I threw back the covers and swung an arm around and picked it up.

“Hello?” I said.

More fuzz, more background noise, and then:

“Hello? I am calling from Microsoft technical support.”

The accent was from India, the words clipped, the voice sounded official. I had no doubt the man was calling from Microsoft technical support.

“Yes?” I said.

“There is a virus downloading on your computer.”

“What?!” I sat up.

“There is a virus downloading on your computer.”

“I don’t believe you,” I said.

“Oh, yes, ma’am. You can see with your own eyes.”

That made sense. I mean, who else’s eyes would I see with?

“Why are you calling?” I asked, cutting to the chase.

“You have a virus downloading…”

“No I don’t.”

“Yes, ma’am. You can see with your own eyes.”

I hung up. I was all the way awake now, so I stayed up and started making the bed. I thought about the likelihood that my computer might be downloading a virus at that very moment, when the phone rang.

“Hello?”

“Hello? I am calling from Microsoft technical support.”

“You are not,” I insisted.

“Oh, yes, ma’am. I am. I am calling from Microsoft technical support.”

“You’re lying.”

“No ma’am.”

I hung up. I refused to believe the calls were anything other than a scam. I got dressed.

The phone rang. I snatched it up. “Hello?”

“Hello? I am calling from Microsoft technical support.”

This was starting to feel like harassment. This was starting to feel like I was being harassed by a man with an Indian accent in a room full of other men with Indian accents who were pretending to be calling from Microsoft technical support.

“What do you want?”

“You have a virus—”

“Microsoft wouldn’t be calling me,” I said.

“Yes, yes. I am calling from Microsoft technical support.”

“This is a scam!” I yelled into the phone.

“No, no, you have a virus.”

“I’m having this call traced,” I said.

Silence. He fumbled the phone and then mumbled, “Hang up, ma’am.”

He was telling ME to hang up.

We both hung up.

I turned on my computer and stood back, waiting. It loaded the same desktop, the same screen saver. No virus.

The phone rang.

“Hello? I am calling from Microsoft technical support.”

“You’ve gotta be kidding!”

I slammed the receiver down.

I called the police. The non-emergency number. The officer who answered put me on hold long enough so I could work up a good steam, and then he asked me how he could help and I told him I was being harassed by someone claiming to be from Microsoft technical support. I tried to sound cool, but I might have choked on a word or two.

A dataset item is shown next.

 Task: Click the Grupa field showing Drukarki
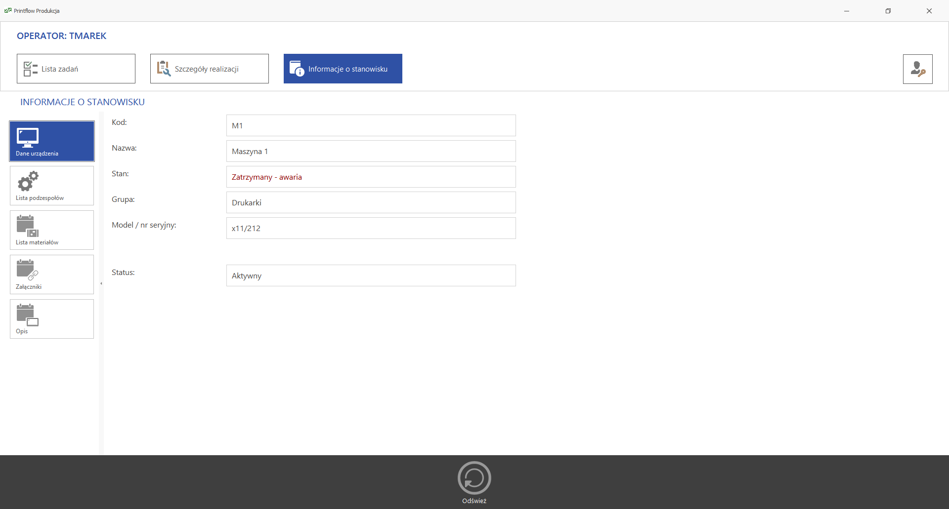tap(371, 202)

“Oh, I get those calls too,” he said. “It’s a scam. Don’t give them any information.”

“That’s what I thought,” I said, puffing out my chest a little. No sucker here. I hung up.

The phone rang.

I answered. “Hello?”

“Hello? I am calling from Microsoft technical support.”

“This is a scam,” I stated.

“No, it’s not!” He sounded desperate. “You have a virus—”

I hesitated before hanging up. It occurred to me that this man might be sincere, that maybe, just maybe, this man had a small family in India, and no means of support, and along came a huckster from America passing out flyers saying that Microsoft was hiring customer service reps to sell a useful product to protect innocent people from vicious malware. Maybe this family man picked up one of the flyers on the street, and hurried to stand in line at some nondescript building, and sat down for an interview, straight-backed, his eyes eager, hands clasped in his lap. Maybe he walked home that afternoon with more bounce in his stride, knowing he could buy food for another month.

Maybe, just maybe, this man was being scammed too.

Then again, maybe I was scamming myself by believing this theory.

I hung up.

I picked up my keys and headed out the door. The answering machine would listen to his story if he called again.

So far, he hasn’t.


4 Comments »

  1. Joan merdinger says:

    Wow! Did this actually happen?

  2. bronxboy55 says:

    A computer virus would affect millions of people, wouldn’t it? That’s a lot of phone calls. I think your hunch was correct. And it turned into a great post, too.